• **Prompt**
For each line in the data below that holds "label", return a copy.

* * * * *

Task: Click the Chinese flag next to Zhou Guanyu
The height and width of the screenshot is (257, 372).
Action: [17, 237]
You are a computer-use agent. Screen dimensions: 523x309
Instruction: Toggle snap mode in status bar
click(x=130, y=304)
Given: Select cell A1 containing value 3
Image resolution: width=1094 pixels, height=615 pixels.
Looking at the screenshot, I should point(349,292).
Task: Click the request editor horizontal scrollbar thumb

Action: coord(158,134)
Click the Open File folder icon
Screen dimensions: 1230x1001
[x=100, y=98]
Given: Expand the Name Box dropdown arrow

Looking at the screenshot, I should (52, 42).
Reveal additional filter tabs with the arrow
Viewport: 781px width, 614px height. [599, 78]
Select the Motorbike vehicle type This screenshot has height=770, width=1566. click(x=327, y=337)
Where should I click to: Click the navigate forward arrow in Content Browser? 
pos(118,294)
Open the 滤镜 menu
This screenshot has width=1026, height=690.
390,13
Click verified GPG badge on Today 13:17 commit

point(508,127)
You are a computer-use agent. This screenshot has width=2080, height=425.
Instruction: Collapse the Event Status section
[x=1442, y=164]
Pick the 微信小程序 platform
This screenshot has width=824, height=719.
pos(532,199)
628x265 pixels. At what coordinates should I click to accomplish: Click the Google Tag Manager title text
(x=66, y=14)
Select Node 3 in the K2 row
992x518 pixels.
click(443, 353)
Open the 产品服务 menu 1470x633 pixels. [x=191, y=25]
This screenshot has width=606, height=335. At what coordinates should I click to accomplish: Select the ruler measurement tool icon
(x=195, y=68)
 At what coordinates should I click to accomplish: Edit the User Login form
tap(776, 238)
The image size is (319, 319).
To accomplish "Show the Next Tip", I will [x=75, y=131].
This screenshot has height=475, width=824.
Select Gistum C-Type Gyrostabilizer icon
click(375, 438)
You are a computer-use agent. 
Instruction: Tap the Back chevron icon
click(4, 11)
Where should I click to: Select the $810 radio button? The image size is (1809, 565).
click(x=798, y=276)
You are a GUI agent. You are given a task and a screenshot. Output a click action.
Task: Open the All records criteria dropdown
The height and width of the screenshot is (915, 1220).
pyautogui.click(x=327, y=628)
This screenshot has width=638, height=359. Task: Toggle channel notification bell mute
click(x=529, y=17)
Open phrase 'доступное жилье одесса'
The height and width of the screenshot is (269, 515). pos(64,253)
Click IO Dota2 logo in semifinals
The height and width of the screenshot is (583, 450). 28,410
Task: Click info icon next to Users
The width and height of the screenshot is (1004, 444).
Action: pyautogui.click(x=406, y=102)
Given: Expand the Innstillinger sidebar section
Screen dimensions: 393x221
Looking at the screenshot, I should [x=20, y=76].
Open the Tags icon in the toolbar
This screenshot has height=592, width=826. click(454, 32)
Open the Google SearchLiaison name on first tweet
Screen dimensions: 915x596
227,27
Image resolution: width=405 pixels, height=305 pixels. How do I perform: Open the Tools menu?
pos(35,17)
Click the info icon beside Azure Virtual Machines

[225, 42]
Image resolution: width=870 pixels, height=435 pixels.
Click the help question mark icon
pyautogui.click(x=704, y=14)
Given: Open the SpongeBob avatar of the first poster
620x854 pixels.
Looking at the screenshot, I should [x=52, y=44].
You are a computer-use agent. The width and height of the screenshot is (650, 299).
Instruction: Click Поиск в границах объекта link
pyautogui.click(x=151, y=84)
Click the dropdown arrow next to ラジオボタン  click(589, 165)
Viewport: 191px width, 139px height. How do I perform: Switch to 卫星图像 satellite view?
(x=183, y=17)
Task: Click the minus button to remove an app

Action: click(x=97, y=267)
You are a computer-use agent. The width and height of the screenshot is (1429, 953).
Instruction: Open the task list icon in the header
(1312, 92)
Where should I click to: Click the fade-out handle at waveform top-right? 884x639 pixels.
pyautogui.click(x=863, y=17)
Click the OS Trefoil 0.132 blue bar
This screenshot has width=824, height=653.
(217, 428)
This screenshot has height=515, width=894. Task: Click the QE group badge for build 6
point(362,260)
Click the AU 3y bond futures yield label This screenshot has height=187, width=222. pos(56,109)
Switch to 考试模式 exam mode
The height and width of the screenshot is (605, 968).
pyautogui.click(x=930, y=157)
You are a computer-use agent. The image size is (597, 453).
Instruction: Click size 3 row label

* * * * *

• **Result for this task**
Click the AU 3y bond futures yield label This screenshot has height=187, width=222. pos(56,109)
Instruction: Click size 3 row label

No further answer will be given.